I'm told Spurs have a much better squad, I'm told they have a much better manager, I'm told they have a much bigger pull given the aforementioned (as well as their incredible location). To me then it is bizarre then that a team like this (United) whose fan-base fully accept the utter chaos in their ranks, fully accept the incompetence of their manager and fully accept the key injuries that have plagued their campaign aren't incredibly satisfied with our campaign, that could actually easily turn out to be more successful than the much better team.
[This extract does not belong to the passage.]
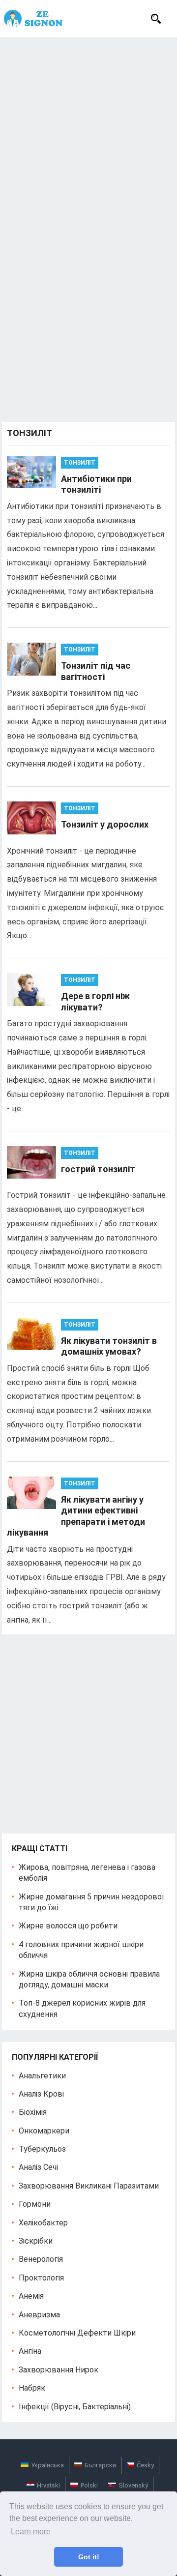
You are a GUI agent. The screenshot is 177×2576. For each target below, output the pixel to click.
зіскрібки (36, 2241)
The reason for this is simple: mediocrity is fine for Spurs. In fact mediocrity is often really good and acceptable (as shown by the love for your manager). I understand this as you've had a history of under-performing and a history of abject mediocrity. However United have a history of success, we have a history of greatness and we have a history of over-performing. For this reason not only is our season terrible, but your season is also terrible given the climate (in our eyes).
Spurs have had a mediocre season... Luckily for them and their manager their fans are happy because four other teams have had a much worse one. I guess though that this is the managers remit: have a less worse campaign than four other managers.